Our Seafood Pool is Shrinking!

A Cosmetics Regimen for Cosmetics Registration

Think ISF for the EU!

IPI Running Dry

Contractor Chaos on the Regulatory Highway

Frosty FTL Freight Market

Alliance Defiance?

Gemini’s European Twins

Export Enforcement Escalation

European Import Expansion

Our Seafood Pool is Shrinking!

  • On December 22, 2023, a new Executive Order was issued expanding on the one issued on March 11th.
  • This order prohibits all seafood product imports processed in third countries that contain seafood harvested in Russian waters or caught by Russian flag vessels.
  • A list of the affected HTS can be found here.
  • All entries that include the affected commodities will require a self-certification statement to be uploaded to the Automated Commercial Environment (ACE) Document Image System (DIS)
  • Specific filing instructions are required for all entries, including Foreign Trade Zone entries, can be found here.

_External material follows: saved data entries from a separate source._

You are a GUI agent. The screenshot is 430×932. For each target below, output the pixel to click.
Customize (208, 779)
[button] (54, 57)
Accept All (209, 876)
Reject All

A Cosmetics Regimen for Cosmetics Registration

  • The FDA (Food and Drug Administration) announced the implementation of tools to assist stakeholders in registering a cosmetics facility. (We don’t “make up” this stuff!)
  • The new application tools are Cosmetic Direct, a Structured Product labeling (SPL) along with submissions through the Electronic Submission Gateway. Both are now available.
  • FDA announced that it will not reinforce the cosmetics registration and product listing requirements until July 1, 2024, so the industry has time to comply with the new registration requirements.

Think ISF for the EU!

  • On June 3, 2024, the European Union Import Control System 2 goes into effect. This means that goods destined to the EU, by sea, inland waterways, road, and rail will have to submit a complete Entry Summary Declaration (ENS) dataset to ICS2.
  • The data filing can be provided in one complete ENS filing if all necessary data is available to the party that files. Alternatively, it can be done with multiple filings, where more than one partial ENS filing is submitted by different actors in the supply chain.
  • This includes:
    • The HS commodity code (6 digits) of the goods,
    • The EORI of the consignee established in the EU, the information about Seller and Buyer,
    • Adequate descriptions of goods in a plain language and precise enough for the customs authorities to be able to identify the goods, is imperative.
  • Customs can decide to impose administrative sanctions for non-compliance with ENS data requirements.

IPI Running Dry

  • Last year’s IPI volumes dipped on the dance floor, dropping 11.2% due to an overall decrease in containerized imports and shippers jitterbugging away from West Coast ports, thanks to the high tempo longshore labor limbo “back West.”
  • As shippers danced away from the West to the East and Gulf coasts last year, IPI volumes dropped. But hey, labor threats in the East might just make IPI the belle of the ball again!
  • Experts expect an uptick in international intermodal shipments in 2024, potentially hitting 8.1 million containers – provided the West Coast can charm its way back into shippers’ hearts.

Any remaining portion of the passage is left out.